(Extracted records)
-- -- --
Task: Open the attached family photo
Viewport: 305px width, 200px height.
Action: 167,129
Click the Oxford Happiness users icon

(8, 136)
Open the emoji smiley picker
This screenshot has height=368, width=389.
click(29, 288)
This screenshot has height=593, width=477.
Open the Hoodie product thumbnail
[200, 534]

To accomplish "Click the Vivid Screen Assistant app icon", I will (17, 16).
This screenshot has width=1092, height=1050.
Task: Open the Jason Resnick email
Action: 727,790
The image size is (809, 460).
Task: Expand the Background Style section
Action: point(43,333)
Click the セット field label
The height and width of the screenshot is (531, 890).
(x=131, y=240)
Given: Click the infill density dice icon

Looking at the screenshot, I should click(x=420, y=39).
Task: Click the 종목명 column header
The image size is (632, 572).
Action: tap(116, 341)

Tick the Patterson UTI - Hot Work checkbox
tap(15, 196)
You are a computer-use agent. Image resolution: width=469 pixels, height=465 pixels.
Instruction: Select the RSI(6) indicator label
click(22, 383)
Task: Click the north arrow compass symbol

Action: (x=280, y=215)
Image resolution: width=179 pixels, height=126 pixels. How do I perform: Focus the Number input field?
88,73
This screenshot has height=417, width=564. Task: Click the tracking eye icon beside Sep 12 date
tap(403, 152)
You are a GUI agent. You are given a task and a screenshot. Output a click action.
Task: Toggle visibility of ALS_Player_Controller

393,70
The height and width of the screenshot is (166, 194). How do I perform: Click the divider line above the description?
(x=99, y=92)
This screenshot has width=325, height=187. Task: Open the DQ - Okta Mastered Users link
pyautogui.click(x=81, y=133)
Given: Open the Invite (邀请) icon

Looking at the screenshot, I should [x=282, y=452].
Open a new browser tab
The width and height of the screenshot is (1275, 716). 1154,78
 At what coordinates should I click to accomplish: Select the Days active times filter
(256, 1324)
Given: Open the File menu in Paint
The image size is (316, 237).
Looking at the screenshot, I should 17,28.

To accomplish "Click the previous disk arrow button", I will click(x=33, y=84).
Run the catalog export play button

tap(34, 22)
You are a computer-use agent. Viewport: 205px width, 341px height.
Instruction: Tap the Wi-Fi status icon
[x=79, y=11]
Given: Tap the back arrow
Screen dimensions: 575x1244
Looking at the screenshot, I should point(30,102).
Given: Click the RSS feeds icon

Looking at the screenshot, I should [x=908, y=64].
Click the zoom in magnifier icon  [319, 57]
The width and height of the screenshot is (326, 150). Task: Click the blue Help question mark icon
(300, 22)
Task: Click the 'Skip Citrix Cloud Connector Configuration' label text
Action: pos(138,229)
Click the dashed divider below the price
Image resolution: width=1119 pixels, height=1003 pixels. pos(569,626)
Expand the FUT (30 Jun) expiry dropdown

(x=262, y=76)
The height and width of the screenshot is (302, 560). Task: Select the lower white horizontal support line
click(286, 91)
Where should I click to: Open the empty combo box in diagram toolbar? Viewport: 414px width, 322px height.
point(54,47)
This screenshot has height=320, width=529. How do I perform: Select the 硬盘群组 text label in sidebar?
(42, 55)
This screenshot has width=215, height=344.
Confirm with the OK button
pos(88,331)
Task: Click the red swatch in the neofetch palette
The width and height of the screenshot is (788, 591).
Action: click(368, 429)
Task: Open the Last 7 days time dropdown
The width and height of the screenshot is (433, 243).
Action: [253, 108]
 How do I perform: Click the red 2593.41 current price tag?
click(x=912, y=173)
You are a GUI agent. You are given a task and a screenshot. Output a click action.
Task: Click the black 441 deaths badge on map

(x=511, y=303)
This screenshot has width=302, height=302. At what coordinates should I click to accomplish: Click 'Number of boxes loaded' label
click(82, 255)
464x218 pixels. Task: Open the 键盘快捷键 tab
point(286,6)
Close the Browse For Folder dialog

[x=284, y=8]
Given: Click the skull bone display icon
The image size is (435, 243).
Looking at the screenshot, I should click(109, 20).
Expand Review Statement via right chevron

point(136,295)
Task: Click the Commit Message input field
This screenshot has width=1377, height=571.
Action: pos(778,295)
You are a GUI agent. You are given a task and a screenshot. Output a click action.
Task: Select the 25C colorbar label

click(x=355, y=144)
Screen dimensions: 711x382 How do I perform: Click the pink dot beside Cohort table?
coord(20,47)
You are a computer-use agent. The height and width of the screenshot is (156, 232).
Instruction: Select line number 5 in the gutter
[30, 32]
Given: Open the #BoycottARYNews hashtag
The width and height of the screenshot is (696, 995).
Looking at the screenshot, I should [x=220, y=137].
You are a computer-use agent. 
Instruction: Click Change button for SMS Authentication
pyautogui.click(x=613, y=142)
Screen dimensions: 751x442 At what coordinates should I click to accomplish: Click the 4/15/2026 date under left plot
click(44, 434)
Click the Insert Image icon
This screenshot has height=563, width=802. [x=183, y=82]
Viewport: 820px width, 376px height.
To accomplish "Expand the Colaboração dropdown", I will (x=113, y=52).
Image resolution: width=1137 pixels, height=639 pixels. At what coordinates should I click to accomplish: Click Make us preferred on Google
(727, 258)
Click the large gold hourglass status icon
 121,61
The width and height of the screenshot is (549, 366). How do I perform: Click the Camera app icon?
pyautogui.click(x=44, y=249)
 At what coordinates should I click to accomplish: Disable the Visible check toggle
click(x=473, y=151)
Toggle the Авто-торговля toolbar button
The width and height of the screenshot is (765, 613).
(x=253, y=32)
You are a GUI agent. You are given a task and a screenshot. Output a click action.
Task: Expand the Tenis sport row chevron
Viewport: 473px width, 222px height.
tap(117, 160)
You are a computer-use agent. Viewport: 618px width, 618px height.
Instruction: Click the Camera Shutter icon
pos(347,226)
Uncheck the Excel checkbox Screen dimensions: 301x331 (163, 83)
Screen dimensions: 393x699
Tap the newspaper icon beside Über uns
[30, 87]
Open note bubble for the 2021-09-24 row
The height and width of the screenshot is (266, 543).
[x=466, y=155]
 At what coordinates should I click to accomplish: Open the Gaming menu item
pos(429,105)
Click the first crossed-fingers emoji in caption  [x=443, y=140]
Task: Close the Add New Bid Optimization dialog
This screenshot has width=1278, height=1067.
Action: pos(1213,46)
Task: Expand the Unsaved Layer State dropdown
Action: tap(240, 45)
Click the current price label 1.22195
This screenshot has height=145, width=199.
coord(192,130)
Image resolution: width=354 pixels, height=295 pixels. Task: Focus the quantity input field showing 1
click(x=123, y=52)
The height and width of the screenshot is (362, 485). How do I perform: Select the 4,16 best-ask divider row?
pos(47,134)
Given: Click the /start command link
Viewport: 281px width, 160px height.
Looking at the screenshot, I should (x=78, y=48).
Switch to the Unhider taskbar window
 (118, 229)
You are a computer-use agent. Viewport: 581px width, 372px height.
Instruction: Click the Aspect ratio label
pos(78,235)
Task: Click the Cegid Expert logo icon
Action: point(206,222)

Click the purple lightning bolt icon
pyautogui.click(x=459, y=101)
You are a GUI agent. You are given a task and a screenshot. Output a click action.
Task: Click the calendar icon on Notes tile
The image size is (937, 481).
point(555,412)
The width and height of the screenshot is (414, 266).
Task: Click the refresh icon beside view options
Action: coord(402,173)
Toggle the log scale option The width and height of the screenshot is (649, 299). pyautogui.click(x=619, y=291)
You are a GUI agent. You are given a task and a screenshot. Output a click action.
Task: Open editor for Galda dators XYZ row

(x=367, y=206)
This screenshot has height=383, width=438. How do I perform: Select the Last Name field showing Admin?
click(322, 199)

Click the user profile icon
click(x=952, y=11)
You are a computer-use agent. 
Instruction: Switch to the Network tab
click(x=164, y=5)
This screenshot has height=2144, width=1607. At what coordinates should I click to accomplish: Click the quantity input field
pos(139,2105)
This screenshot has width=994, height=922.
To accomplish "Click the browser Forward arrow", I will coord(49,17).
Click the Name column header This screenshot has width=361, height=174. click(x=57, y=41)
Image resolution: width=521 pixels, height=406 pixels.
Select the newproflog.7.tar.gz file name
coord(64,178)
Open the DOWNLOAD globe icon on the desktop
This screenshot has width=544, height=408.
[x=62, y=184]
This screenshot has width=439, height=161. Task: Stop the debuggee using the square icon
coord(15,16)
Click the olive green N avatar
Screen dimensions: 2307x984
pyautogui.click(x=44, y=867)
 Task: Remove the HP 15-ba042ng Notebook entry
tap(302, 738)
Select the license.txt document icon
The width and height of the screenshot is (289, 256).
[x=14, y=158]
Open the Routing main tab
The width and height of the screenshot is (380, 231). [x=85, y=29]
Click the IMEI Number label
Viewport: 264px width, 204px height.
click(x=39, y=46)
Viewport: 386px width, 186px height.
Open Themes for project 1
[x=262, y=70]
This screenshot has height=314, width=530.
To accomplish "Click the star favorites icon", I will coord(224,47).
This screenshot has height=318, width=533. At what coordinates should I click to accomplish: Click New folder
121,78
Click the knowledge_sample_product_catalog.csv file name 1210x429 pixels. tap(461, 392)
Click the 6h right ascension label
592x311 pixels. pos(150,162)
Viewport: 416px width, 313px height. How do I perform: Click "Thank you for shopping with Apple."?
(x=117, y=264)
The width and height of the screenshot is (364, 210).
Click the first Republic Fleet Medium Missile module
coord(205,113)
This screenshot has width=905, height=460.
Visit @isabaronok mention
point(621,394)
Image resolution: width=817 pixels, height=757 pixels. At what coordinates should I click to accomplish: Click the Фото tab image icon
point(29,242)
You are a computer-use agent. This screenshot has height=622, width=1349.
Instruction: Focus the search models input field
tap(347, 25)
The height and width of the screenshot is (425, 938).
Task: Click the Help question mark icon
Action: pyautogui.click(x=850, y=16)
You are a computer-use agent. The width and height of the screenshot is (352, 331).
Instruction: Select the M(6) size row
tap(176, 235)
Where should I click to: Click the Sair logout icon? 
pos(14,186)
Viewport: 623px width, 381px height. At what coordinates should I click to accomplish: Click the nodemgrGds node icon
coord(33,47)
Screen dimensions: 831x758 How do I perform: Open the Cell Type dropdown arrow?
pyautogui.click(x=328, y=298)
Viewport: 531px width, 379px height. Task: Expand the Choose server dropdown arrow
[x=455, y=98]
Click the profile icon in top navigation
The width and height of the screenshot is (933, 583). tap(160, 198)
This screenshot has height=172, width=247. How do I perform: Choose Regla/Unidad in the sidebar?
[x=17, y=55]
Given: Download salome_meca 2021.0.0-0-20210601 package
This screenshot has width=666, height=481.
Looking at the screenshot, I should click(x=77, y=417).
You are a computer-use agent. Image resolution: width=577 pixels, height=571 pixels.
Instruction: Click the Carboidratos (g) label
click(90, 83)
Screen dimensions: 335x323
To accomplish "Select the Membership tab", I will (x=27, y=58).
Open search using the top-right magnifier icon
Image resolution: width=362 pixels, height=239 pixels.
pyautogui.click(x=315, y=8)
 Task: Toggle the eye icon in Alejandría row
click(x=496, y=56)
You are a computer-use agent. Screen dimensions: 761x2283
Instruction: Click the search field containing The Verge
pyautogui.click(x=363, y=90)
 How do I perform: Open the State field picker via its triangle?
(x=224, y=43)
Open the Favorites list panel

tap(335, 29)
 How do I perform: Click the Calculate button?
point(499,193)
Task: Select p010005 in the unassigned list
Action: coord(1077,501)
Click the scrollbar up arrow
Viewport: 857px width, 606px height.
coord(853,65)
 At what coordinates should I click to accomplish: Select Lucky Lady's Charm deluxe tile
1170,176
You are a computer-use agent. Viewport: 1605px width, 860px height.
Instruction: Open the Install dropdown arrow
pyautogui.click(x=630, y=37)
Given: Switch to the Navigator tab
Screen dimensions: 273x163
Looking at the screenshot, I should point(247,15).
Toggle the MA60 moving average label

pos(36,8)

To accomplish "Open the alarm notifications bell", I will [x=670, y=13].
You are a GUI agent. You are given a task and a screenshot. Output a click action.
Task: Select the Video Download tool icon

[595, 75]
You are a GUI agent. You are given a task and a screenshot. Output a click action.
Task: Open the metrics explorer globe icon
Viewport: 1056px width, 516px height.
-- -- --
** Task item **
Copy each line of the data that contains the word "header".

** Response **
Task: Click the 종목명 column header
Click the Name column header This screenshot has width=361, height=174. click(x=57, y=41)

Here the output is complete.